# Ford-Fulkerson Algorithm In this tutorial, you will learn what the Ford-Fulkerson algorithm is. Likewise, you will discover working instances of discovering maximum flow in a flow network in C, C++, Java, and Python.

Ford-Fulkerson algorithm is a greedy approach for calculating the maximum conceivable flow in a network or a graph.

A term, flow network, is used to depict a network of vertices and edges with a source (S) and a sink (T). Every vertex, with the exception of S and T, can get and send an equivalent measure of stuff through it. S can just send and T can just get stuff.

We can envision the comprehension of the algorithm using a flow of liquid inside a network of pipes of various capacities. Each pipe has a specific capacity of liquid it can move at a case.

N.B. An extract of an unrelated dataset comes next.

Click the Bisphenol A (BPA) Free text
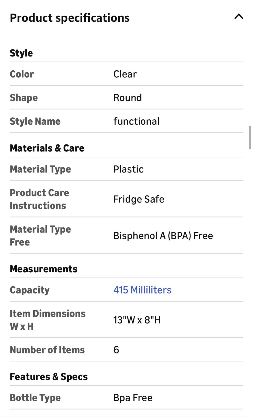Viewport: 253px width, 417px height. [163, 236]
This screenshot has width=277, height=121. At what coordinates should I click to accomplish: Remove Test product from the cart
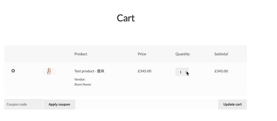pyautogui.click(x=13, y=71)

For this algorithm, we will discover how much liquid can be moved from the source to the sink at an instance using the network.

Contents

## Terminologies Used

### Augmenting Path

It is the way accessible in a flow network.

### Residual Graph

It addresses the flow network that has extra conceivable flow.

### Residual Capacity

It is the capacity of the edge in the wake of taking away the flow from the maximum capacity.

## How does Ford-Fulkerson Algorithm work?

The algorithm follows:

1. Introduce the flow in all the edges to 0.

2. While there is an augmenting path between the source and the sink, add this way to the flow.

3. Update the residual graph.

We can likewise consider reverse-path whenever required since, in such a case that we don’t think about them, we may never find a maximum flow.

The above ideas can be perceived with the example beneath.

## Ford-Fulkerson Example

The flow of the multitude of edges is 0 toward the start.

1. Select any arbitrary path from S to T. In this step, we have selected path S-A-B-T.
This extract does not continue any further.